Required action
Write out the part of the Aaron Ward damage report between "C. DAMAGE INFLICTED" and "near radar antenna.", inclusive.

-- Excerpted passage follows --

C. DAMAGE INFLICTED ON AARON WARD.

    1.  Nine direct hits were received in the following locations, principal
        damage incurred by each hit being listed below.  Amount of damage as 
        listed is not complete, as in all probability, as other equipment is 
        placed in commission and further inspection made, other damage will be 
        discovered:

        (a)  Director.
             
             Shall come from port side, hitting director near radar antenna.
             Shrapnel holes torn through top, back and sides of director, 
             rangefinder, range spot transmitter, FD radar antennas, FD control 
             indicator, FD control unit, receiver unit and coaxial lines.  Some 
             cables cut.  Fire started.  Estimated size of shell - 5".

        (b)  Base of director.

             Shell entered from port side, pierced cleanly through to starboard
             side and through lookout shield, exploding after passing through 
             this point.  Damaged 24" searchlight and cut some telephone 
             cables.  Size of shell estimated to be 5".

        (c)  FRAME61-64, port side, at stateroom 0101.

             A hole approximately 30" x 30" was scored in the outboard
             bulkhead.  Furnishings in the room were demolished.  Fire started.  
             Shrapnel pierced chart stowage, bulkhead of radar room, vent duct 
             at frame 51, port and starboard bulkheads along passage A-0103-CL, 
             transmitter trunks to Radio 1, TBK and TBL transmitters, RSB and 
             crew's broadcast receiver, and caused many shrapnel holes in deck 
             of bridge.  This hit cut the major portion of OCL and OCJ power 
             cables, fire control cables to main battery director, torpedo 
             director, telephone circuits, and steering control circuits in 
             trunk line.  Estimated size of shell - 14" bombardment.


        (d)  Foremast.

             Shell came from port side.  The foremast was sheered off above 
             stay ring; SG radar antennae demolished, all antennae carried 
             away.  Damaged port 24" searchlight.  Flag bag riddle with 
             shrapnel.  Estimated size of shell - 5".

        (e)  Frames 57-60. outboard of galley.  port side.

             Hole 30" in diameter between frames 57-60.  Shrapnel holes in deck 
             and all bulkheads of galley.  Water lines were broken, causing 
             plotting room to flood to 10".  Shrapnel holes in galley sinks, 
             galley lower half-door, inboard center-line galley bulkhead and 
             through wardroom pantry door.  Fire control cables to main battery 
             director, telephone circuits, CCL and QCJ cables in trunks were 
             broken.  Damaged galley control and wiring circuits.  Estimated 
             size of shell - 14" bombardment.

        (f)  Frame 67, port side, just aft of galley.

             33" hole in weather bulwark aft of frame 67.  Shrapnel holes in 
             after bulkhead of galley, galley ranges, midships deck house, 
             laundry extractor and drier.  Wrecked potato locker.  Broke 
             hydraulic line for remote control gear to depth charge racks.  
             Broke fire control cable to torpedo director.  Estimated size of 
             shell - 14" bombardment.

        (g)  Stern of Gig. Port side.

             Stern compartment demolished.  Shrapnel holes in #1 stack and 
             midships deck house.  Estimated size of shell - 5".

-- Excerpted passage concluded --
-- Information provided follows --

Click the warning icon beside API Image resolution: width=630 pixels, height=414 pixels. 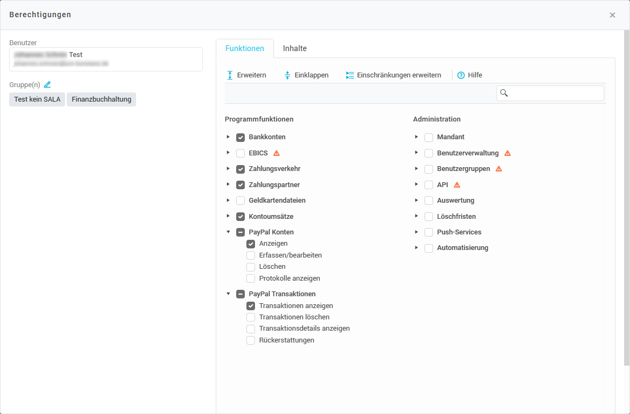coord(457,185)
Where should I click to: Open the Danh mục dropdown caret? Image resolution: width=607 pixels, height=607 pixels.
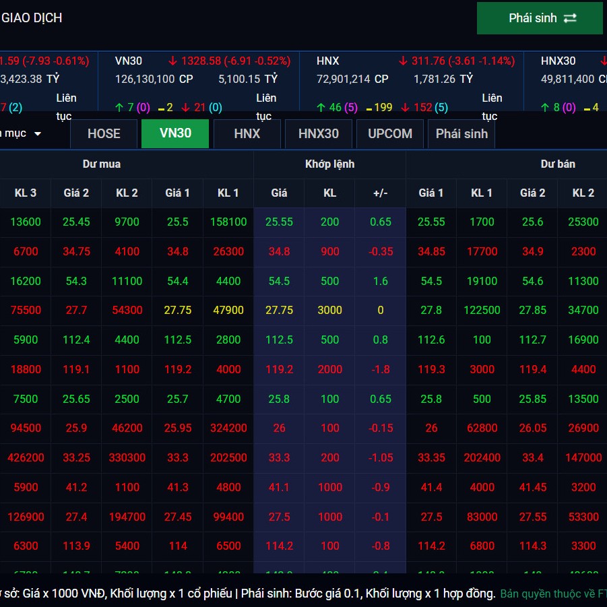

-- Information provided concluded --

Response area
C. DAMAGE INFLICTED ON AARON WARD.

    1.  Nine direct hits were received in the following locations, principal
        damage incurred by each hit being listed below.  Amount of damage as 
        listed is not complete, as in all probability, as other equipment is 
        placed in commission and further inspection made, other damage will be 
        discovered:

        (a)  Director.
             
             Shall come from port side, hitting director near radar antenna.